Collected data
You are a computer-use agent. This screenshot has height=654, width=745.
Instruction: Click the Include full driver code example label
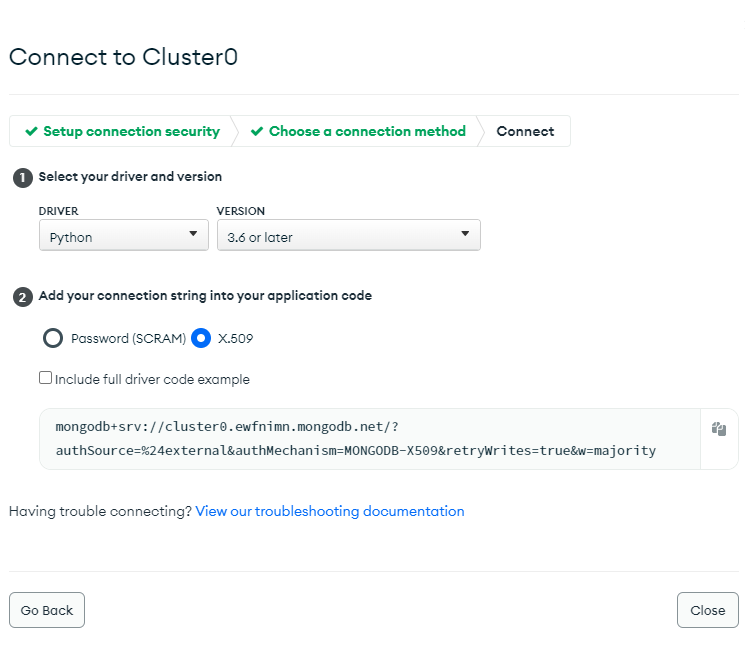pos(152,380)
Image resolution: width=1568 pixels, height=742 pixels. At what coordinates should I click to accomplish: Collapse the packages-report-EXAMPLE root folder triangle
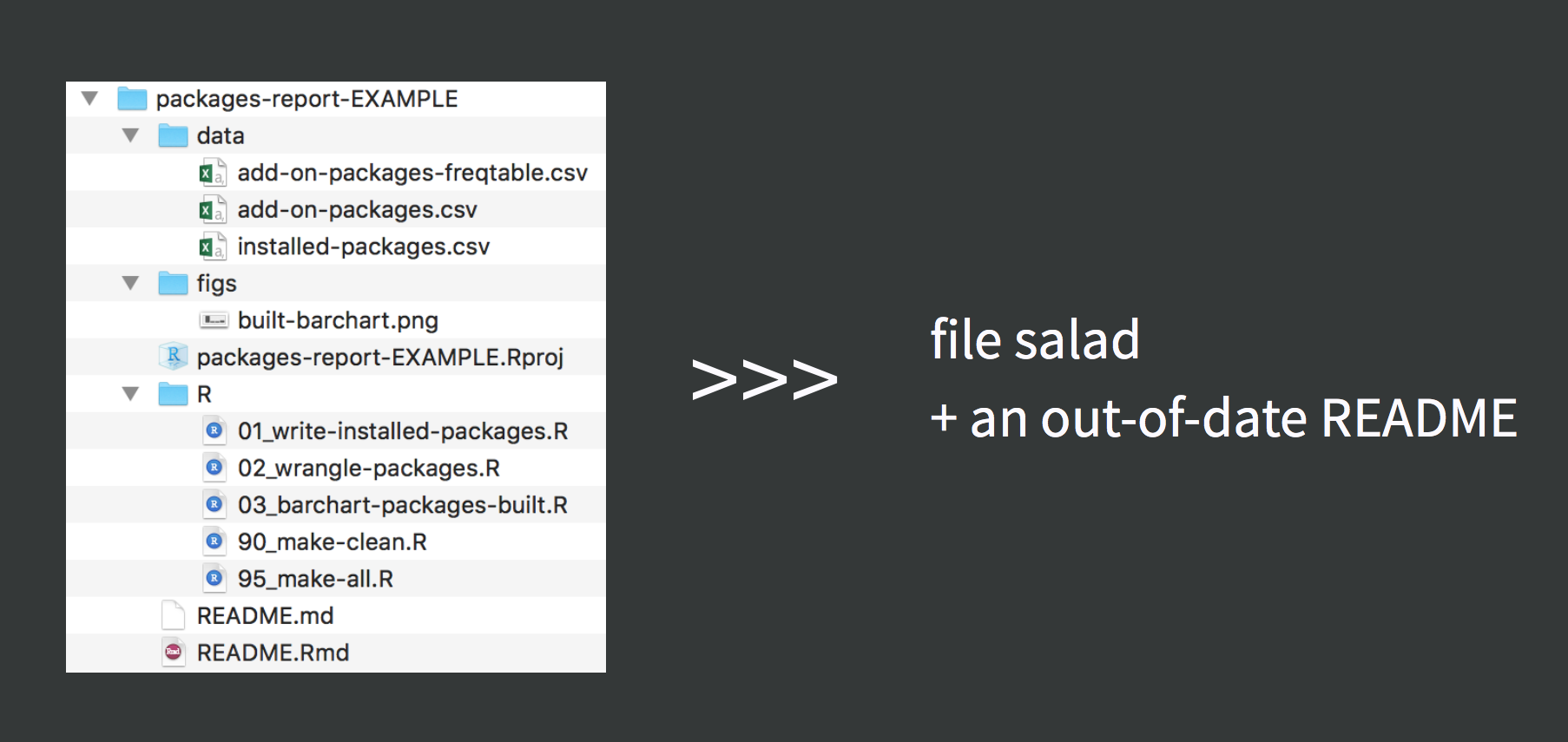[89, 98]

» **WHAT NEEDS TO BE DONE**
Would you write out exactly the lines of the data from the one holding "Instruction: Click the" to the final line, both included, with pictures left out?

» **SOLUTION TO THIS PROBLEM**
Instruction: Click the Include full driver code example label
pos(152,380)
Image resolution: width=1568 pixels, height=742 pixels. At what coordinates should I click to accomplish: Collapse the packages-report-EXAMPLE root folder triangle
[89, 98]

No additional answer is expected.